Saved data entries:
↓↓↓
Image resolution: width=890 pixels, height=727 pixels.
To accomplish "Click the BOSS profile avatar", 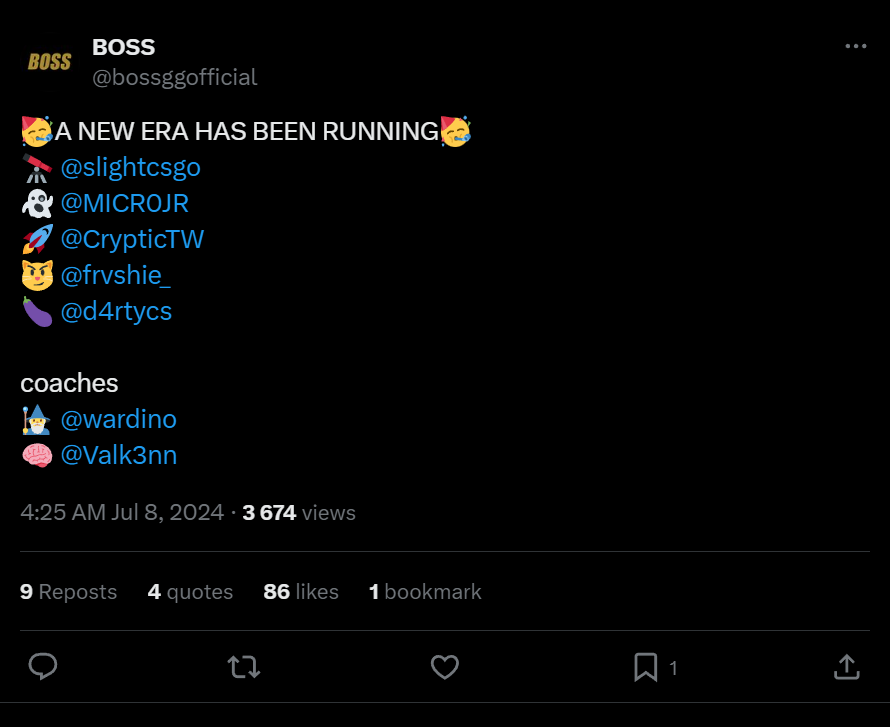I will (x=47, y=61).
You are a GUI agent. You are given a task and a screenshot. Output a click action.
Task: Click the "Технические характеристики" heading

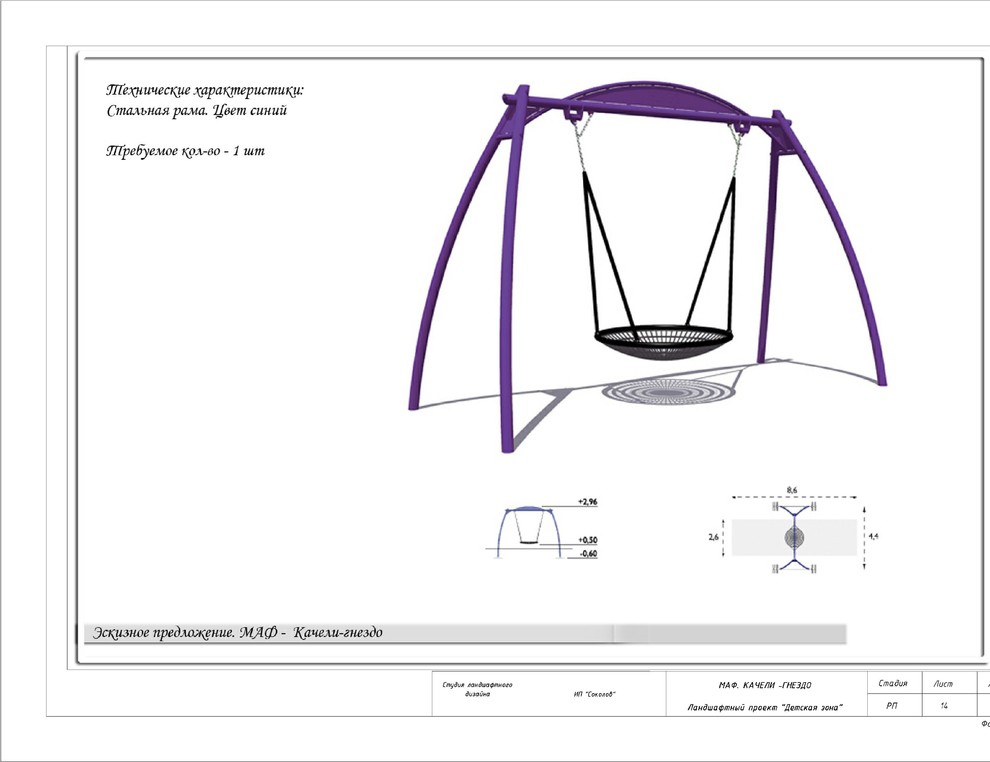[x=204, y=90]
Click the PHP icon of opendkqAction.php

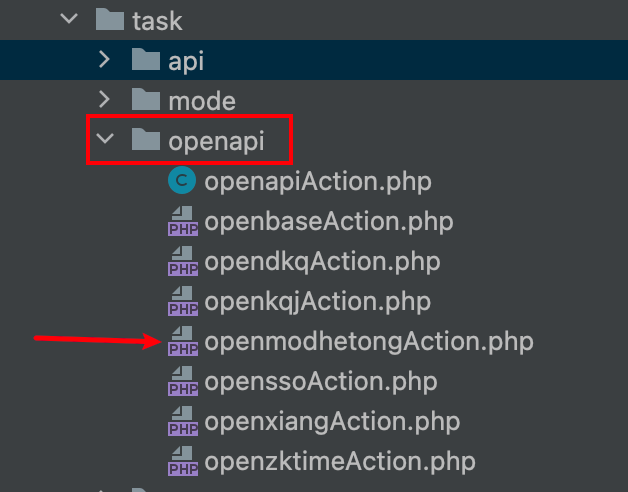(183, 261)
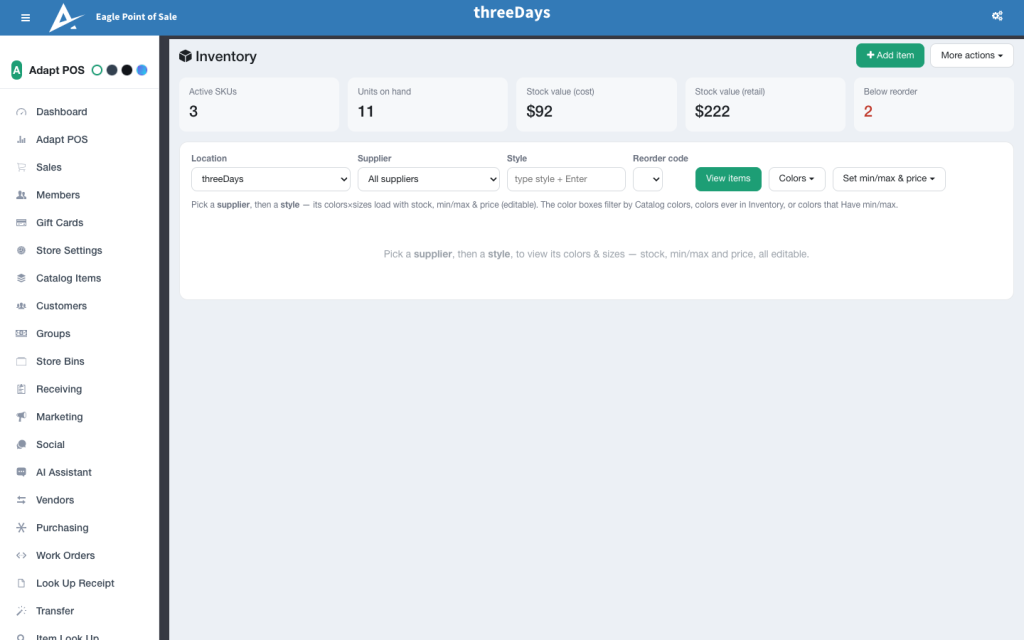Choose the white outlined theme circle
Image resolution: width=1024 pixels, height=640 pixels.
[97, 70]
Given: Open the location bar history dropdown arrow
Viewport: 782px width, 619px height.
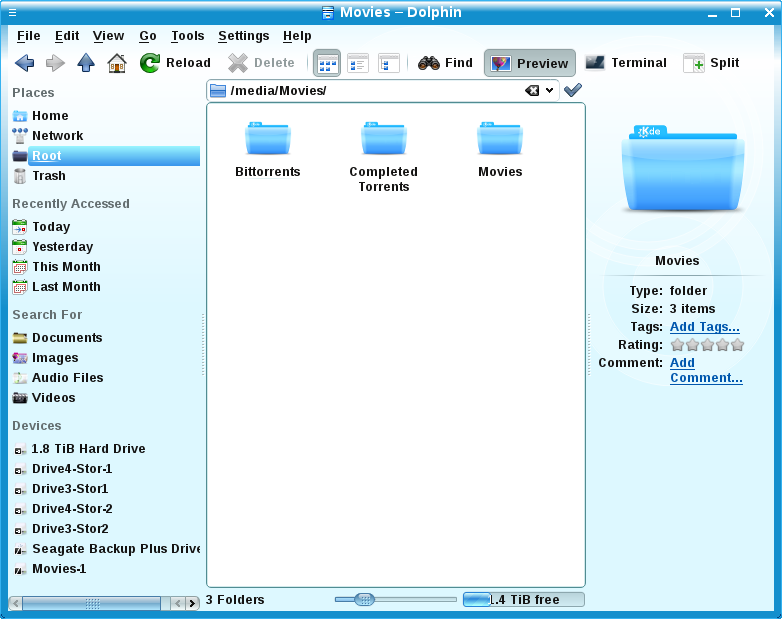Looking at the screenshot, I should pyautogui.click(x=550, y=91).
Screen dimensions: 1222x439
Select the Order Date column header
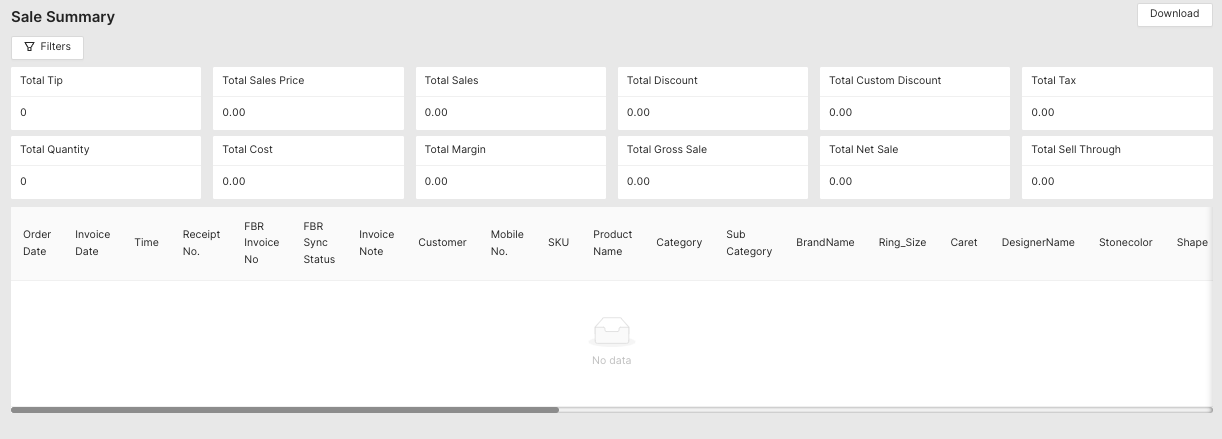37,243
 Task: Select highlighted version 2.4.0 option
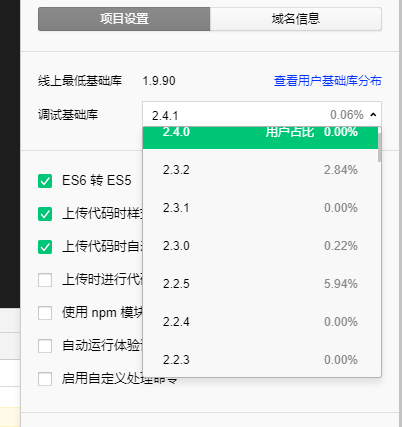coord(260,137)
↑↑↑
YOUR INSTRUCTIONS: Print the lines from the line with "You are a GUI" to the end of the data above. Include both ends, exclude the pictures, and add nothing else.

ANSWER TO THIS PROBLEM:
You are a GUI agent. You are given a task and a screenshot. Output a click action.
Task: Click the "Технические характеристики" heading

[x=204, y=90]
Click the PHP icon of opendkqAction.php

(183, 261)
Choose the white outlined theme circle
Image resolution: width=1024 pixels, height=640 pixels.
[97, 70]
Given: Open the location bar history dropdown arrow
Viewport: 782px width, 619px height.
Looking at the screenshot, I should pyautogui.click(x=550, y=91).
Screen dimensions: 1222x439
Select the Order Date column header
37,243
 Task: Select highlighted version 2.4.0 option
coord(260,137)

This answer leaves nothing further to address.